### Exercises to complete
1 > Reproduce, word for word, the stretch of the fixed-tariff guide from "Exit fees A tariff" through "credit check requirements.".
2 > Write what comes next in the guide to comparing fixed energy tariffs, starting after its last sentence.

### Document

Switching rights: If you’re switching supplier, you typically have a 14-day cooling-off period for distance sales. Some energy supply begins after this; terms vary by supplier.

How to compare fixed tariffs (and spot the true cheapest)

The cheapest fixed tariff is usually the one with the lowest estimated annual cost for your consumption — not the lowest unit rate in isolation. Use the table below as a practical checklist of what to compare.

What you’re comparing Why it matters for “cheapest” What to look for
Estimated annual cost Most reliable single number for total cost, combining standing charge + unit rates. Based on your kWh, not a generic national average.
Standing charge High standing charges can outweigh a low unit rate, especially for low users. Compare per-fuel (electricity and gas) and by region.
Unit rate(s) Your usage pattern determines whether a low unit rate saves you money. Economy 7: check both day and night rates and your split.
Fixed term length Longer fixes can bring certainty but reduce flexibility. 12 months is common; 24 months can suit if you want stability.
Exit fees A tariff can be “cheapest” now but expensive to leave if prices fall. Check per fuel and whether they reduce near the end of term (varies).
Eligibility & payment rules Some deals are Direct Debit-only or exclude prepay / certain meter setups. Confirm meter type, debt flags, and credit check requirements.

Decision checklist: is a fixed tariff right now right for you?

  • I want price certainty for budgeting (even if prices later drop)
  • I’m likely to stay put (or I’ve checked exit fees and I’m comfortable)
  • I’ve checked my meter type and payment method match the deal
  • I know my usage (or I’m happy to start with a reasonable estimate)
  • I’m comparing total cost (standing charge + unit rate), not just the headline rate

Two realistic scenarios (with numbers)

These examples show how “cheapest” depends on usage and standing charges. Figures are illustrative estimates only.

Scenario A: low user, electricity-only flat

  • Usage: 1,800 kWh electricity/year (no gas)
  • Deal 1 (low unit rate, higher standing): 24p/kWh + 65p/day
  • Deal 2 (slightly higher unit, lower standing): 26p/kWh + 45p/day

Estimated annual cost:
Deal 1: (1,800×£0.24)=£432 + (365×£0.65)=£237.25 → £669.25
Deal 2: (1,800×£0.26)=£468 + (365×£0.45)=£164.25 → £632.25
Cheaper overall: Deal 2 (because standing charge dominates for low users).

Scenario B: typical dual fuel home on Direct Debit

  • Usage: 2,900 kWh electricity/year and 12,000 kWh gas/year
  • Fix A: Elec 25p/kWh + 55p/day; Gas 6.5p/kWh + 32p/day
  • Fix B: Elec 23.8p/kWh + 62p/day; Gas 6.9p/kWh + 30p/day

Estimated annual cost:
Fix A elec: (2,900×£0.25)=£725 + (365×£0.55)=£200.75 → £925.75
Fix A gas: (12,000×£0.065)=£780 + (365×£0.32)=£116.80 → £896.80
Fix A total: £1,822.55
Fix B elec: (2,900×£0.238)=£690.20 + (365×£0.62)=£226.30 → £916.50
Fix B gas: (12,000×£0.069)=£828 + (365×£0.30)=£109.50 → £937.50
Fix B total: £1,854.00
Cheaper overall: Fix A (gas unit rate difference outweighs electricity savings).

### Information shown
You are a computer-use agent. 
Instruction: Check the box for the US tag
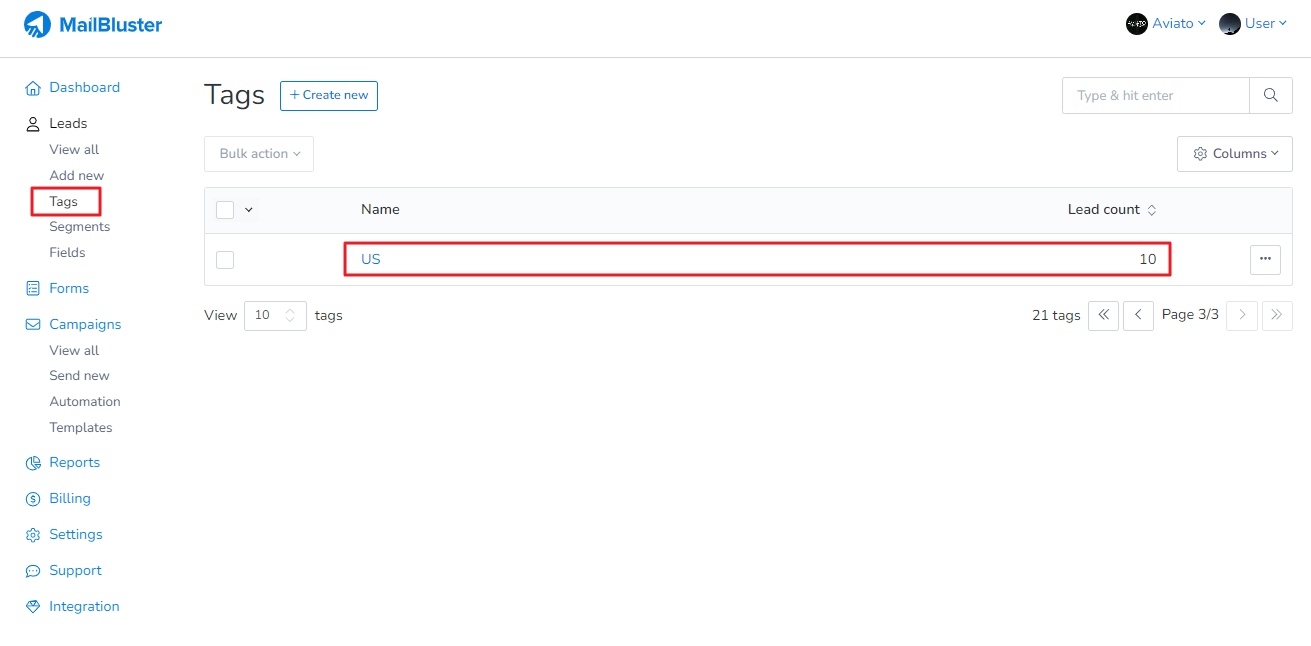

### Task answers
1 >
Exit fees A tariff can be “cheapest” now but expensive to leave if prices fall. Check per fuel and whether they reduce near the end of term (varies).
Eligibility & payment rules Some deals are Direct Debit-only or exclude prepay / certain meter setups. Confirm meter type, debt flags, and credit check requirements.

2 >
These examples exclude VAT changes (domestic energy is typically 5% VAT), discounts, and any one-off credits. Actual quotes vary by supplier and region.

Costs, exclusions and common pitfalls (UK-specific)

Fixed tariffs can be great for certainty — but the cheapest-looking option can disappoint if these points aren’t checked.

1) Exit fees & moving home

Many fixes charge exit fees (often per fuel). If you might move, check whether the supplier lets you transfer the tariff to your new address or charges to leave.

2) Economy 7 mismatches

Two-rate tariffs depend on your day/night split. If most use is daytime, a “cheap night” deal can cost more overall.

3) Prepay limitations

Prepayment customers may see fewer fixed deals, and some suppliers require smart prepay meters. If you’re in debt to your current supplier, switching may be restricted.

Direct Debit vs pay-on-receipt

Some tariffs are priced assuming monthly Direct Debit. If you prefer to pay on receipt, the cheapest deal may change.

Check: “Payment method” on the tariff details and whether prices are different for each method.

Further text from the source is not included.